قُلْ اَرَءَيْتُمْ مَّا تَدْعُوْنَ مِنْ دُوْنِ اللّٰهِ اَرُوْنِيْ مَاذَا خَلَقُوْا مِنَ الْاَرْضِ اَمْ لَهُمْ شِرْكٌ فِى السَّمٰوٰتِ ۖائْتُوْنِيْ بِكِتٰبٍ مِّنْ قَبْلِ هٰذَآ اَوْ اَثٰرَةٍ مِّنْ عِلْمٍ اِنْ كُنْتُمْ صٰدِقِيْنَ4⇧✓✼▶
Katakanlah (Muhammad), “Terangkanlah (kepadaku) tentang apa yang kamu sembah selain Allah; perlihatkan kepadaku apa yang telah mereka ciptakan dari bumi atau adakah peran serta mereka dalam (penciptaan) langit? Bawalah kepadaku kitab yang sebelum (Al-Qur’an) ini atau peninggalan dari pengetahuan (orang-orang dahulu), jika kamu orang yang benar.”

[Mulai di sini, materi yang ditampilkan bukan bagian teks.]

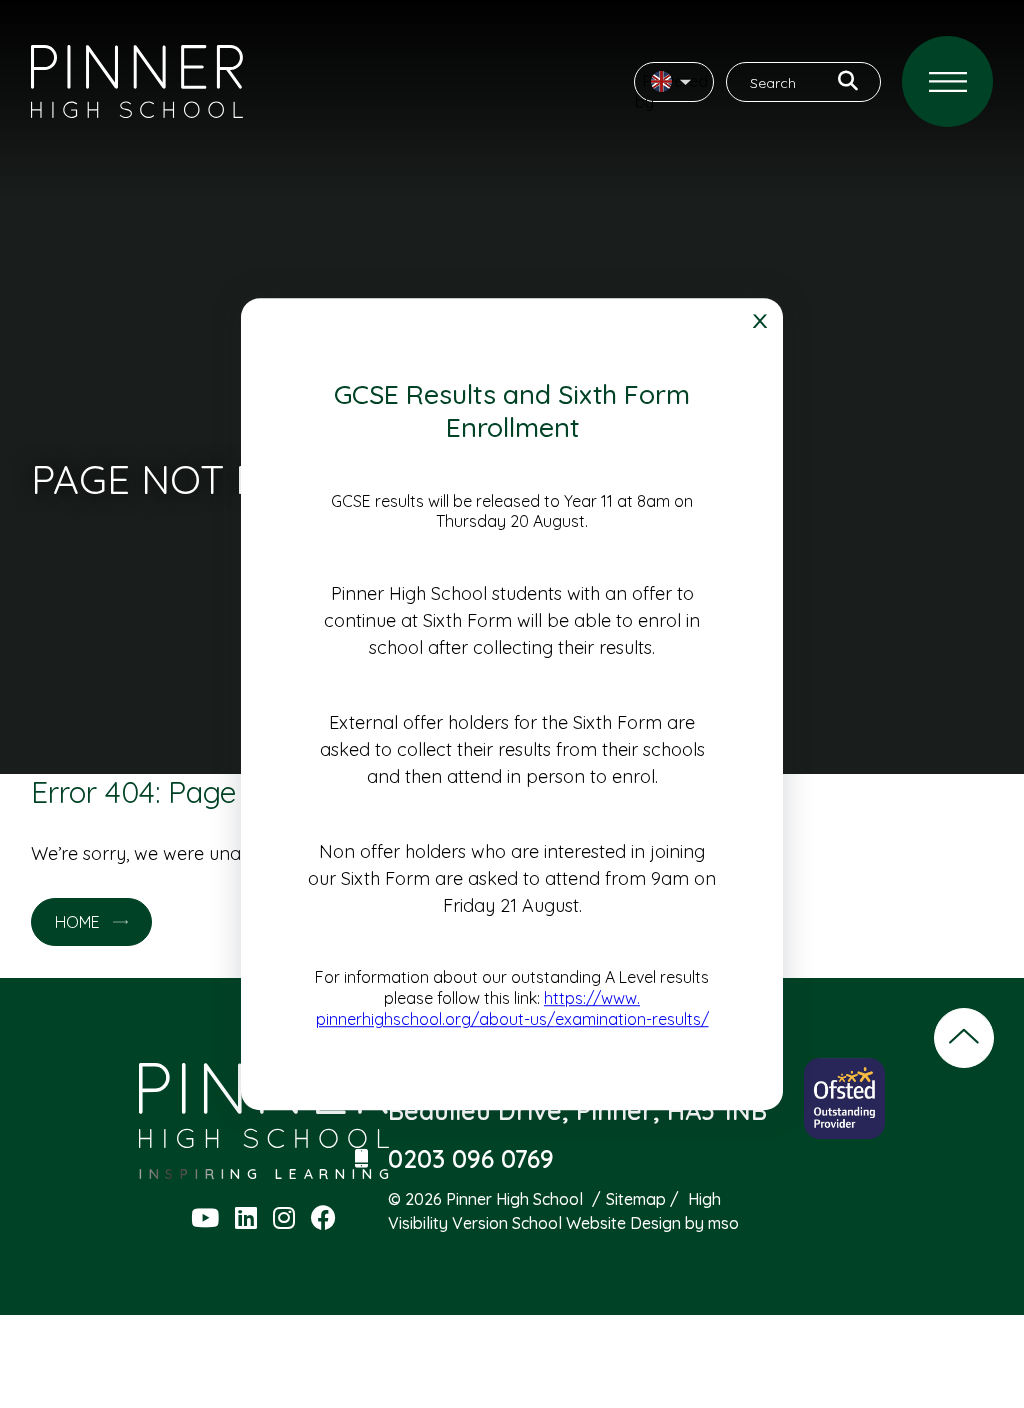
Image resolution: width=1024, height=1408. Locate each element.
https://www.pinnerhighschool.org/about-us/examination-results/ (512, 1008)
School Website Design (596, 1223)
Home (77, 922)
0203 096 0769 (471, 1158)
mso (723, 1223)
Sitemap (636, 1199)
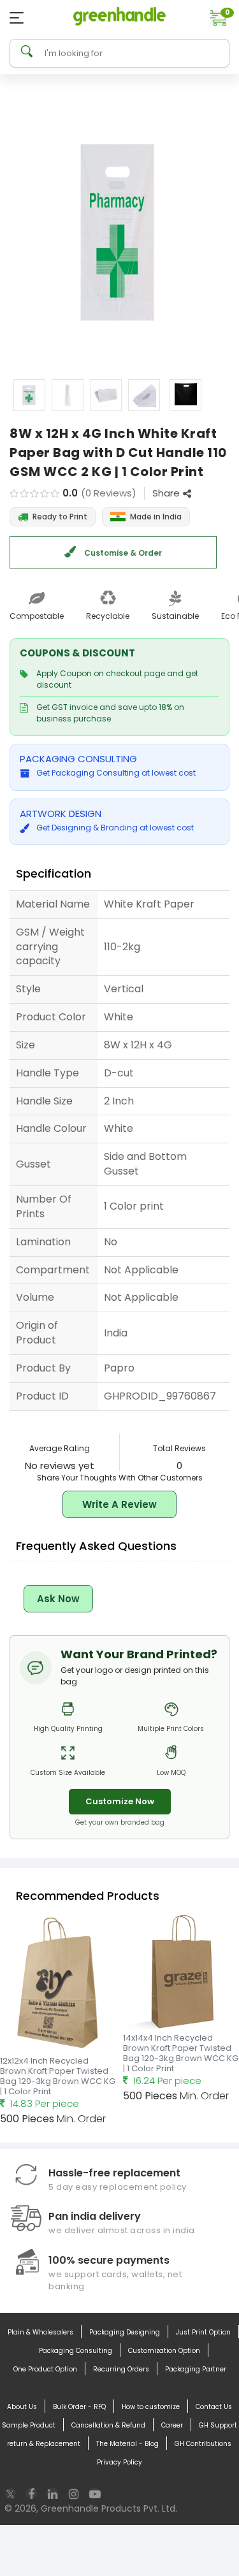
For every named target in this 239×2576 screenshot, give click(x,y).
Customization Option (164, 2350)
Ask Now (58, 1598)
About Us (22, 2407)
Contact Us (214, 2407)
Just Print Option (203, 2332)
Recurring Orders (121, 2369)
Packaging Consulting (75, 2350)
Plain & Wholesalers (40, 2332)
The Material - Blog (127, 2444)
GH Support (218, 2425)
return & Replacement (43, 2444)
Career (172, 2425)
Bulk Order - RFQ (79, 2407)
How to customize (151, 2407)
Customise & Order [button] (122, 552)
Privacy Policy (119, 2462)
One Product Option (45, 2369)
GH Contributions (203, 2444)
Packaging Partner (195, 2369)
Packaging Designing (124, 2332)
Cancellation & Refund (108, 2425)
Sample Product (28, 2425)
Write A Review (119, 1504)
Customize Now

Imam al-Ilkiya menjelaskan bahwa ayat ini mengandung jenis-jenis dalil. Dalil pertama ialah dalil akal, terletak dalam:
أَرُونِي مَاذَا خَلَقُوا مِنَ الْأَرْضِ أَمْ لَهُمْ شِرْكٌ فِي السَّمَاوَاتِ
Sedangkan ائْتُوْنِيْ ke belakang menjelaskan dalil sama’. Sefdangkan susunan اَوْ اَثٰرَةٍ مِّنْ عِلْمٍ ada yang berpendapat bahwa itu merupakan diskusi (munadzarah).
قُلْ اَرَءَيْتُمْ اِنْ كَانَ مِنْ عِنْدِ اللّٰهِ وَكَفَرْتُمْ بِهٖ وَشَهِدَ شَاهِدٌ مِّنْۢ بَنِيْٓ اِسْرَاۤءِيْلَ عَلٰى مِثْلِهٖ فَاٰمَنَ وَاسْتَكْبَرْتُمْۗ اِنَّ اللّٰهَ لَا يَهْدِى الْقَوْمَ الظّٰلِمِيْنَ ࣖ10⇧✓✼▶
Katakanlah, “Terangkanlah kepadaku, bagaimana pendapatmu jika sebenarnya (Al-Qur’an) ini datang dari Allah, dan kamu mengingkarinya, padahal ada seorang saksi dari Bani Israil yang mengakui (kebenaran) yang serupa dengan (yang disebut dalam) Al-Qur’an lalu dia beriman, kamu menyombongkan diri. Sungguh, Allah tidak memberi petunjuk kepada orang-orang yang zalim.”
Imam as-Subki menolak dengan ayat ini kepada Abi Dam yang mengatakan bahwa tidak diperkenankan bagi saksi untuk bersaksi dengna mengatakan, “Saya bersaksi atas ikrarnya Zaid,” melainkan harus mengatakan, “Saya menyaksikan dia.” Imam as-Subki membantahnya seraya mengeluarkan statement bahwa persaksian semacam itu tidak masalah.
Apa yang dimaksud persaksian? Imam as-Suyuthi menjelaskan:
معنى الشهادة الإطلاع عليه ثم الإخبار عنه.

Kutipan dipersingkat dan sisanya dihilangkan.